Compress 21 Alphanumeric Characters in to 16 Bytes

Question

I'm trying to take 21 bytes of data which uniquely identifies a trade and store it in a 16 byte char array. I'm having trouble coming up with the right algorithm for this.

The trade ID which I'm trying to compress consists of 2 fields:

1. 18 alphanumeric characters consisting of the ASCII characters 0x20 to 0x7E, Inclusive. (32-126)
2. A 3-character numeric string "000" to "999"

So a C++ class that would encompass this data looks like this:

class ID
{
public:
    char trade_num_[18];
    char broker_[3];
};

This data needs to be stored in a 16-char data structure, which looks like this:

class Compressed
{
public:
    char sku_[16];    
};

I tried to take advantage of the fact that since the characters in trade_num_ are only 0-127 there was 1 unused bit in each character. Similarly, 999 in binary is 1111100111, which is only 10 bits -- 6 bits short of a 2-byte word. But when I work out how much I can squeeze this down, the smallest I can make it is 17 bytes; one byte too big.

Any ideas?

By the way, trade_num_ is a misnomer. It can contain letters and other characters. That's what the spec says.

EDIT: Sorry for the confusion. The trade_num_ field is indeed 18 bytes and not 16. After I posted this thread my internet connection died and I could not get back to this thread until just now.
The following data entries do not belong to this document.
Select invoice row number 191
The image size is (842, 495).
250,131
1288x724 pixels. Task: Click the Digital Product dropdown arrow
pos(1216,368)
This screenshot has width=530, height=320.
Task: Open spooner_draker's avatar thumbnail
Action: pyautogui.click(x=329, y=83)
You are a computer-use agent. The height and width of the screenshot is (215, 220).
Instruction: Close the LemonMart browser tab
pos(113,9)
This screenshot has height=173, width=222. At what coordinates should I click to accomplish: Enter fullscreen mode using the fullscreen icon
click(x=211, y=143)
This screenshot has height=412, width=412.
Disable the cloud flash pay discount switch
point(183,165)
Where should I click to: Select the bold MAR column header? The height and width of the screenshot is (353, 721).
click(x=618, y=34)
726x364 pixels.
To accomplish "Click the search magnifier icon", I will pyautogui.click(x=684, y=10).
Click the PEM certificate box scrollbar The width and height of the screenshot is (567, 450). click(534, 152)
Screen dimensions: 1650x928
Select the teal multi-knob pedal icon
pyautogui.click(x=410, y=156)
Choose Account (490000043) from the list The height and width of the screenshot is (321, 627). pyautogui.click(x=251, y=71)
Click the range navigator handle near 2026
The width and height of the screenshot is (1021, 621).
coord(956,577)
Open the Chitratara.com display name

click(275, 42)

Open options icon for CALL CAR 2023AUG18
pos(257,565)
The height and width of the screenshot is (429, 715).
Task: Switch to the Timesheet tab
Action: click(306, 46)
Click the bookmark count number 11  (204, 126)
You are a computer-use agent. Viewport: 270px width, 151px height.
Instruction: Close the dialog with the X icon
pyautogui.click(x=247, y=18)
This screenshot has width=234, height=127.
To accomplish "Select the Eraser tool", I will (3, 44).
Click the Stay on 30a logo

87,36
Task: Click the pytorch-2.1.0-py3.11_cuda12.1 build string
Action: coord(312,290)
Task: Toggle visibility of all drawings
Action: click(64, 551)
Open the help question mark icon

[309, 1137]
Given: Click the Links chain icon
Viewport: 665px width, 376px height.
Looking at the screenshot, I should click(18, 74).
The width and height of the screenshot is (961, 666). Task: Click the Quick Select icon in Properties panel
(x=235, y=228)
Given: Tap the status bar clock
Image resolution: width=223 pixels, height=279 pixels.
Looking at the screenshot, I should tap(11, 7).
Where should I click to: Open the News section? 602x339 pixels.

EDIT2: I think it is safe to make an assumption about the dataset. For the trade_num_ field, we can assume that the non-printable ASCII characters 0-31 will not be present. Nor will ASCII codes 127 or 126 (~). All the others might be present, including upper and lower case letters, numbers and punctuations. This leaves a total of 94 characters in the set that trade_num_ will be comprised of, ASCII codes 32 through 125, inclusive.

Answer 1

If you have 18 characters in the range 0 - 127 and a number in the range 0 - 999 and compact this as much as possible then it will require 17 bytes.

>>> math.log(128**18 * 1000, 256)
16.995723035582763

You may be able to take advantage of the fact that some characters are most likely not used. In particular it is unlikely that there are any characters below value 32, and 127 is also probably not used. If you can find one more unused character so you can first convert the characters into base 94 and then pack them into the bytes as closely as possible.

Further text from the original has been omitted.